Where can I learn more about best practices for security?
The Microsoft TechNet Security web site is the best to place to get information about Microsoft security.
How do I get technical support on this issue?
Microsoft Product Support Servicescan provide assistance with this or any other product support issue.
Download locations for this patch
Exchange Server 5.0:
Exchange Server 5.5:
Note: The patch for Exchange 5.0 can be applied on systems running Exchange Server 5.0 Service Pack 2. The patch for Exchange 5.5 can be applied on systems running Exchange Server 5.5 Service Pack 3. It is included in Exchange Server 5.5 Service Pack 4.
Additional information about this patch
Installation platforms: Please see the following references for more information related to this issue.
- For Exchange Server 5.5, Microsoft Knowledge Base (KB) article Q275714, http://support.microsoft.com/default.aspx?scid=kb;en-us;275714&sd=tech
- For Exchange Server 5.0, Microsoft Knowledge Base (KB) article 834130, http://support.microsoft.com/default.aspx?scid=kb;en-us;834130&sd=tech
Microsoft thanks Art Savelev for reporting this issue to us and working with us to protect customers.
Support: This is a fully supported patch.

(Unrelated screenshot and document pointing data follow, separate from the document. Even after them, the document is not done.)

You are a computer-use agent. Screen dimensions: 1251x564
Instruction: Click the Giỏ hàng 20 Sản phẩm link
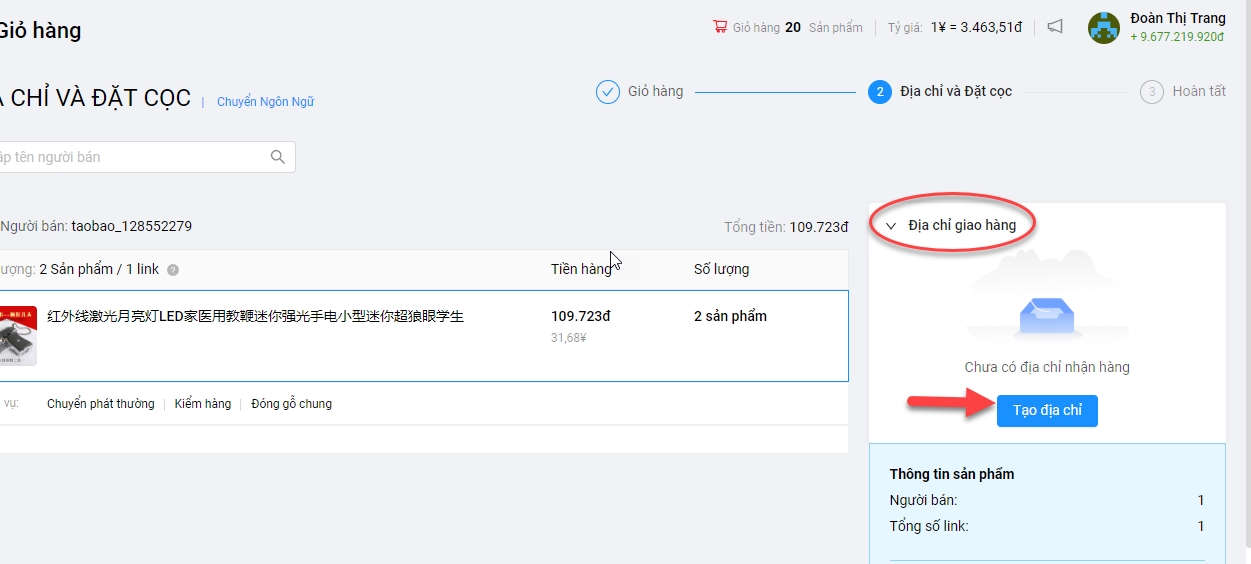pos(797,27)
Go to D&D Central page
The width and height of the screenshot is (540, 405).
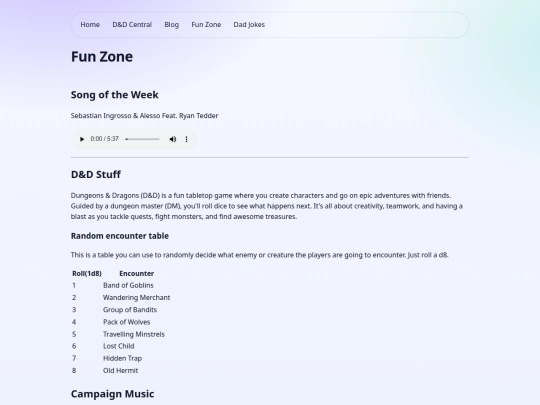click(132, 25)
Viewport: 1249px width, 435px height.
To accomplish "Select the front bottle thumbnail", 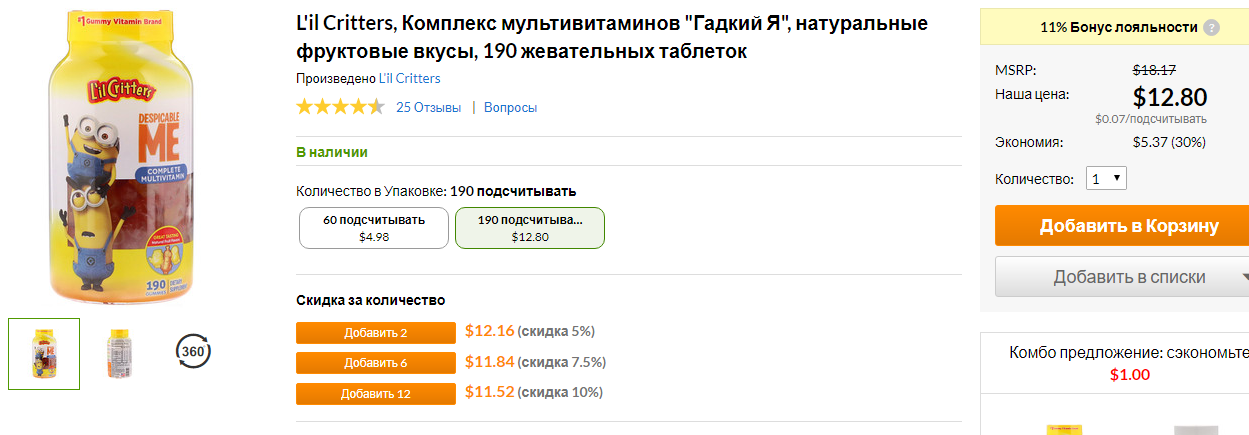I will click(x=44, y=353).
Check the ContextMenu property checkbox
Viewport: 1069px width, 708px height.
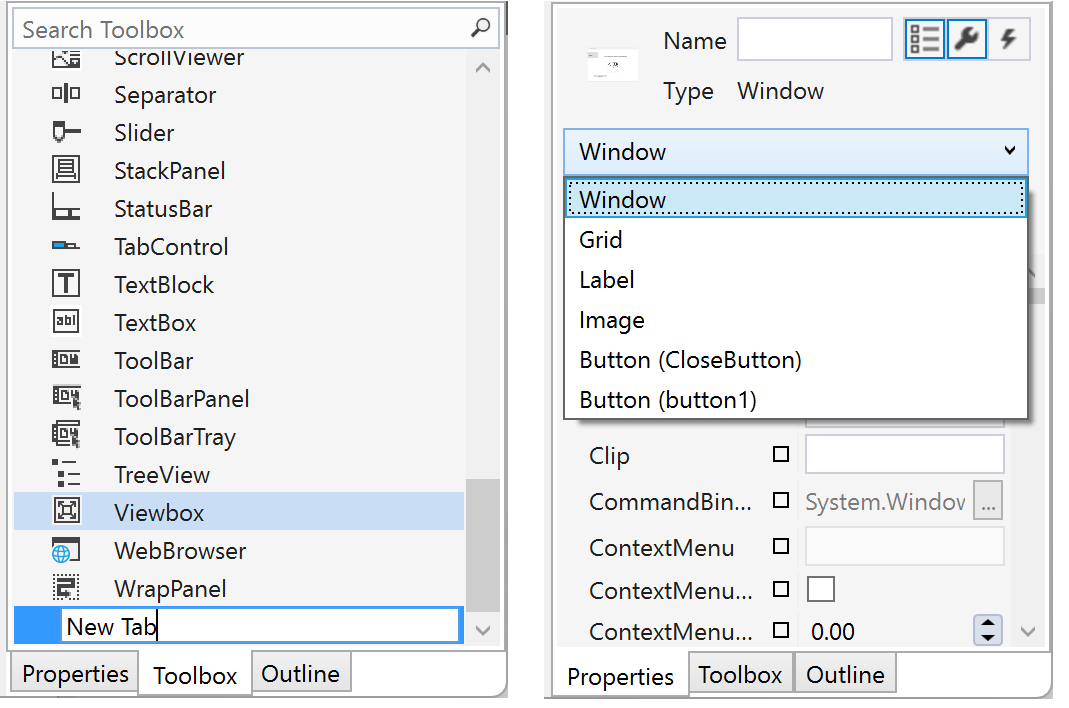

Information on contacting Microsoft Product Support Services is available at http://support.microsoft.com/contactussupport/?ws=support.
Security Resources: The Microsoft TechNet Security Web Site provides additional information about security in Microsoft products.
The information provided in the Microsoft Knowledge Base is provided "as is" without warranty of any kind. Microsoft disclaims all warranties, either express or implied, including the warranties of merchantability and fitness for a particular purpose. In no event shall Microsoft Corporation or its suppliers be liable for any damages whatsoever including direct, indirect, incidental, consequential, loss of business profits or special damages, even if Microsoft Corporation or its suppliers have been advised of the possibility of such damages. Some states do not allow the exclusion or limitation of liability for consequential or incidental damages so the foregoing limitation may not apply.
- October 31, 2000: Bulletin Created.
- V2.0 April 13, 2004: Bulletin updated to advise of the availability of an update for Exchange Server 5.0.